Ontem à noite, o avô informara que Lin Meizhen era a futura esposa do senhor e que hoje ficaria na casa. Como empregado, não tinha coragem de barrá-la.

No coração de Chen Bo, Chu Yan era mil vezes melhor que Lin Meizhen, mas sua lealdade era à família Jun, acima de tudo.

— Irmão Chen, não culpe Chen Bo. Foi minha iniciativa, não tem nada a ver com ele. Estou com fome; desde ontem não como nada. Achei que este era o horário do café, então vim sozinha.

Lin Meizhen só agora disse isso, tarde demais.

Ela queria agradar Chen Bo, mas ele, experiente, não caiu no truque. Quando ela o olhou, ele desviou o olhar, ignorando-a.

Lin Meizhen, tomada pela raiva, não podia fazer nada.

— O que tenho a ver com sua fome? — Jun Yuechen respondeu, divertido. — Você acha que pode vir comer minha comida só porque está com fome?

Ele não era nenhum filantropo; mulheres que se ofereciam não mereciam nem um olhar, quanto mais um gesto de bondade.

— Irmão Chen... — lágrimas nos olhos, Lin Meizhen falou, com ar comovente. — Temos um compromisso de casamento. Precisa ser tão cruel comigo?

— Quem você pensa que é, para querer me prender com um compromisso?

Ao ouvir sobre o compromisso, Jun Yuechen ficou tomado de raiva. Finalmente entendeu: se não fosse esse maldito acordo, a pequena feiticeira não estaria tão estranha ultimamente.

Ela não o escutava.

— Irmão Chen...

— Jun Yuechen, basta. Já que a senhorita Lin é sua noiva, é natural que ela coma aqui. Você... você...

Chu Yan não conseguiu terminar; a amargura transbordava de sua boca.

— O que disse? — Os olhos profundos fixaram-se nela, ameaçadores.

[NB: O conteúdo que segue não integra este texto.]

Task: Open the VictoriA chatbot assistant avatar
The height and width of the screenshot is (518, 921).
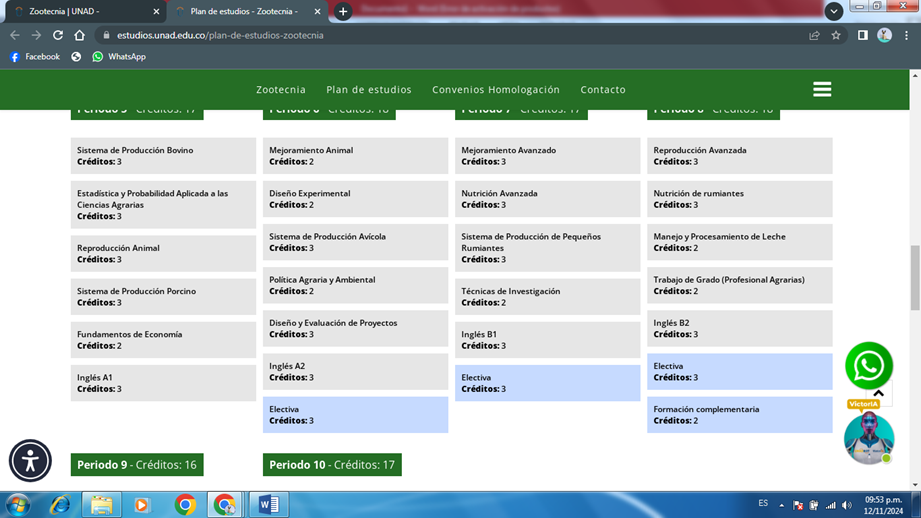Action: point(868,438)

— Só estou dizendo a verdade!

Ao dizer isso, Chu Yan sentiu um alívio; finalmente conseguira distanciar-se um pouco daquele homem.

— A verdade! — A mão dele apertou sua cintura com força, dificultando a respiração.

De repente, como se tocasse algo imundo, ele retirou a mão bruscamente; ela perdeu o fôlego.

Como um leão enlouquecido, ele riu alto:

— Muito bem, ótimo, você foi excelente!

Em seguida, virou-se para Lin Meizhen. O olhar gélido a fez querer fugir.

— Já que minha mulher disse isso, fique.

— Sério? — Lin Meizhen não esperava que fosse tão fácil, mas logo percebeu que Chu Yan havia pedido por ela. O sorriso desapareceu, restando apenas uma expressão de falsidade.

— Obrigada, irmão Chen — disse, sentando-se rapidamente diante de Jun Yuechen.

Ele, então, voltou o olhar para Chu Yan, murmurando ao ouvido:

— Pequena feiticeira, lembre-se da decisão que tomou hoje. Espero que nunca se arrependa.

Arrepender-se?

Chu Yan quase riu. Quanto mais se deixava levar pelo domínio e ternura dele, mais se arrependeria depois.

...

Com a presença de Lin Meizhen e o que Chu Yan dissera, Jun Yuechen não tocou mais nela, mas continuou segurando-a.

Os dois começaram a comer em silêncio.

Lin Meizhen, por sua vez, ficou constrangida.

Percebeu que não havia talheres extras à mesa.

Já estava sentada há dois minutos, e nenhum empregado trouxe pratos para ela.

Sua criada não ousava agir por conta própria; restava-lhe apenas observar os dois comerem.